Shah noted that for many hospitals, including his, TAVR is a profitable procedure and not something administrators will be looking to cut, but whether payers will feel any differently is unclear. The broader economic impact this outbreak is having in the United States and elsewhere may have unexpected consequences for the healthcare system, he said.

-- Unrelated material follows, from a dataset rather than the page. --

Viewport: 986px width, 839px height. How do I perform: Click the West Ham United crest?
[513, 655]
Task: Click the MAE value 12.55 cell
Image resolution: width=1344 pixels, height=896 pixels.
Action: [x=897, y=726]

“Certainly in the United States, there are huge relief packages going out to try to help small businesses and American citizens. The question is then, does that affect how Medicare is going to get funded and will the DRGs change? Will there be stronger concerns by the government?” Shah asked. “We might be thinking more strongly about the 99-year-old with severe symptomatic aortic stenosis. Is that really where we ought to be putting even tighter healthcare dollars? I think it's going to be a really interesting discussion depending on what happens. I hope I'm wrong and I hope that by August it's like this was just a bad dream and we're back to life like before, but I'm a little skeptical.”
Shah PB, Welt FGP, Mahmud, E, et al. Triage considerations for patients referred for structural heart disease intervention during the coronavirus disease 2019 (COVID-19) pandemic: an ACC /SCAI consensus statement. J Am Coll Cardiol Intv. 2020;Epub ahead of print.
Chung CJ, Nazif TM, Wolbinski M, et al. The restructuring of structural heart disease practice during the COVID-19 pandemic. J Am Coll Cardiol. 2020;Epub ahead of print.
- Shah reports being a proctor for Edwards and having received educational grants from Edwards, Medtronic, and Abbott.
- Chung reports no relevant conflicts of interest.
- Kodali reports institutional research grants from Edwards Lifesciences, Medtronic, and Abbott; consulting fees from Abbott, Admedus, and Meril Lifesciences; and equity options from Biotrace Medical and Thubrikar Aortic Valve Inc.